-- begin SUPPLIED PASSAGE --

Cell Ranger1.1, printed on 11/24/2024
Specifying the --uiport=3600 option when using the cellranger will enable the pipeline's visual user interface (UI). This UI is accessible through a web interface that runs on the given port (3600 when using --uiport=3600) on the machine where the pipeline was started.
While a pipeline is running with the UI enabled, you can open http://localhost:3600/ in your web browser (assuming you are browsing from the same workstation that is running Cell Ranger) to view the pipeline process graph:
Clicking on any of the graph's nodes will reveal more information about that stage in the right pane. This info pane is broken into several sections, and the topmost shows high-level details about the stage's execution. For example, the MARK_DUPLICATES stage would show:
This includes the state of the stage (running, failed, or complete), the fully-qualified stage name (FQName), the directory in which the stage is running (Path), the stagecode that is being run (the location of the Python package being run in the above example), and any information about parameter sweeping that may apply to this stage.
Clicking the arrow next to the stage name (← MARK_DUPLICATES in the above example) will return to the pipeline-level metadata view.
The Sweeping section allows you to view the MRO call used to invoke this stage (invocation) and information about the split and join components of the stage if it was parallelized.
Martian, the pipeline framework used by Cell Ranger, supports parameter sweeping for pipelines. The Forks and Permute fields in the Sweeping section would display information about different parameters being swept, but no Cell Ranger pipeline currently performs parameter sweeping. These fields will always contain only trivial information as a result. |
The Argument Bindings and Return Bindings sections display the inputs and outputs of the stage:
In general, only top-level pipeline stages (those represented by rectangular nodes in the process graph) contain return bindings.

-- end SUPPLIED PASSAGE --
-- begin EXERCISE MATERIALS --

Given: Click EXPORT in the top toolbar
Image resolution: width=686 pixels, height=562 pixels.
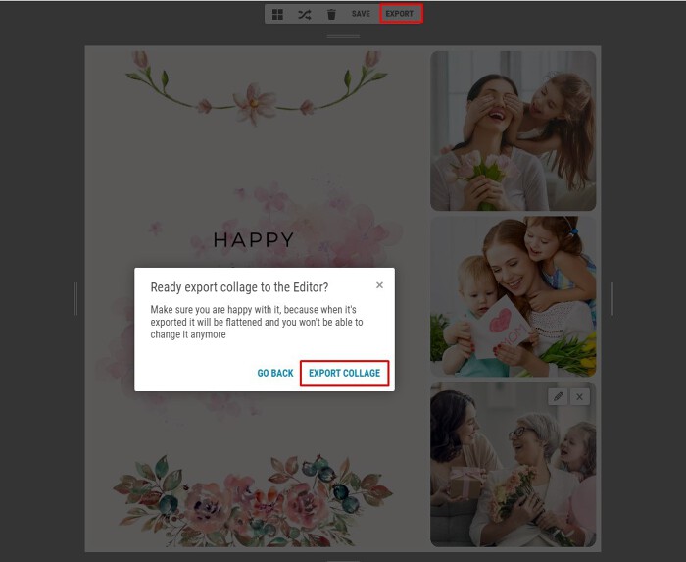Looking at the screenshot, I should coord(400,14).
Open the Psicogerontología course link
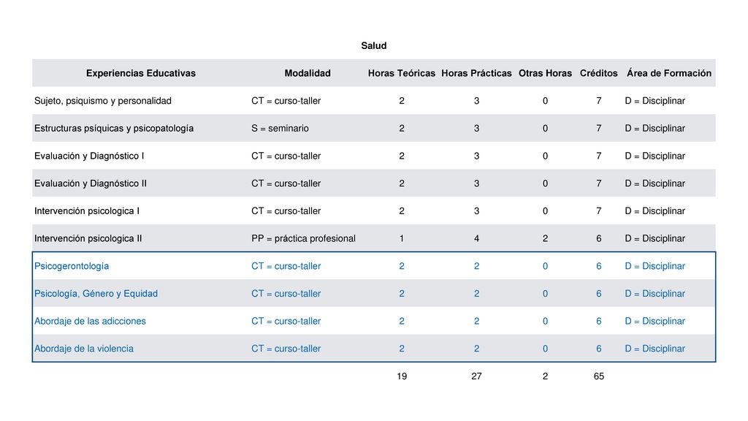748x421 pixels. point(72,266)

-- end EXERCISE MATERIALS --
-- begin EXERCISE MATERIALS --

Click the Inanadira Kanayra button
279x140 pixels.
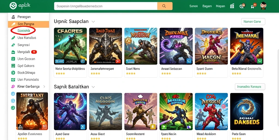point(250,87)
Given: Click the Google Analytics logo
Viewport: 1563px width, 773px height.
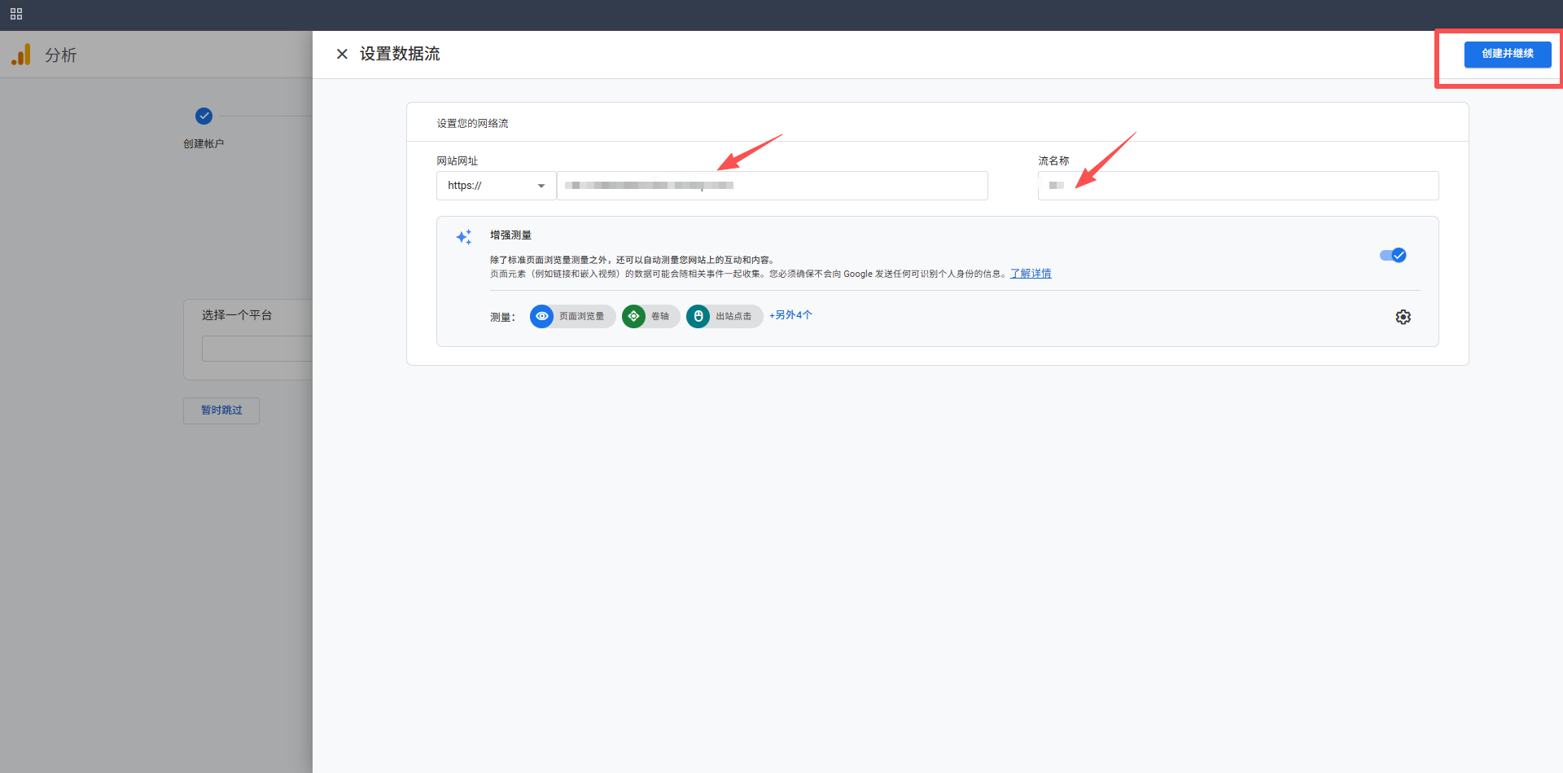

-- end EXERCISE MATERIALS --

• _WRITTEN INSTRUCTION A_
Pick out each line in the records that contains the string "width" and copy those lines.
• _WRITTEN INSTRUCTION B_
Write what comes next in the text on the pipeline web interface, starting after its last sentence.
The records are unrelated to the text.

• _RESPONSE A_
Image resolution: width=686 pixels, height=562 pixels.
Viewport: 1563px width, 773px height.

• _RESPONSE B_
The Chunking section displays information about the parallel execution of the stage:
Many stages are automatically parallelized and process different pieces (chunks) of the same input dataset in parallel. In the above example, the input dataset (the BAM file from the SORT_BY_BC stage according to the Argument Bindings section above) was split into 39 chunks for this stage. Chunks 0-30 already completed, 31-35 are in flight, and 36-38 are waiting for CPU and/or memory to become available before running.
Clicking on an individual chunk exposes additional options for viewing metadata about that chunk's execution (Chunk Def) including how much RAM (__mem_gb) and how many cores (__threads) it requests. As with the Sweeping section, additional metadata associated with the chunk execution can also be viewed.
You can also examine pipestances that have already completed using the Cell Ranger UI. Assuming your pipestance output directory was /home/jdoe/runs/sample345, simply re-run the cellranger command with the --noexit option passed along with --uiport to re-attach the UI:
$ cellranger run --id=sample345 \ --transcriptome=/opt/refdata-cellranger-1.1.0/hg19 \ --fastqs=/home/jdoe/runs/HAWT7ADXX/outs/fastq_path \ --indices=SI-3A-A1 \ --cells=1000 \ --uiport=3600 \ --noexit Martian Runtime - 2.0.0 Serving UI at http://localhost:3600 2012-01-01 12:00:00 [runtime] Reattaching in local mode. Running preflight checks (please wait)... Pipestance completed successfully, staying alive because --noexit given.
Alternately, you can re-attach using cellranger's MRO-mode syntax detailed in the Multi-Flowcell Sample page. Because the _invocation metadata file contains the MRO used to invoke the stage, you can simply pass it to the cellranger command (e.g., sample345/_invocation) along with the pipestance output directory's name (which is the same as the sample name; e.g., sample345):
$ cellranger run sample345/_invocation sample345 \ --uiport=3600 \ --noexit Martian Runtime - 2.0.0 Serving UI at http://localhost:3600 2012-01-01 12:00:00 [runtime] Reattaching in local mode. Running preflight checks (please wait)... Pipestance completed successfully, staying alive because --noexit given.
Because cellranger assumes it is resuming an incomplete pipeline job when re-attaching, the pipeline must be valid and preflight checks must still be passed. As such, relocating a complete pipeline may prevent the UI from re-attaching.
If you run pipelines on a server that blocks access to all ports except SSH, you can still access the Cell Ranger UI using SSH forwarding. Assuming you have a cellranger pipeline running with --uiport=3600 on cluster.university.edu, you can type the following from your laptop:
$ ssh -NT -L 9000:cluster.university.edu:3600 jdoe@cluster.university.edu jdoe@cluster.university.edu's password:
Upon entering your password (assuming you are jdoe@cluster.university.edu), the command will appear to hang. However, in the background it has mapped port 9000 on your laptop to port 3600 on cluster.university.edu through the ssh connection for which you just entered your password.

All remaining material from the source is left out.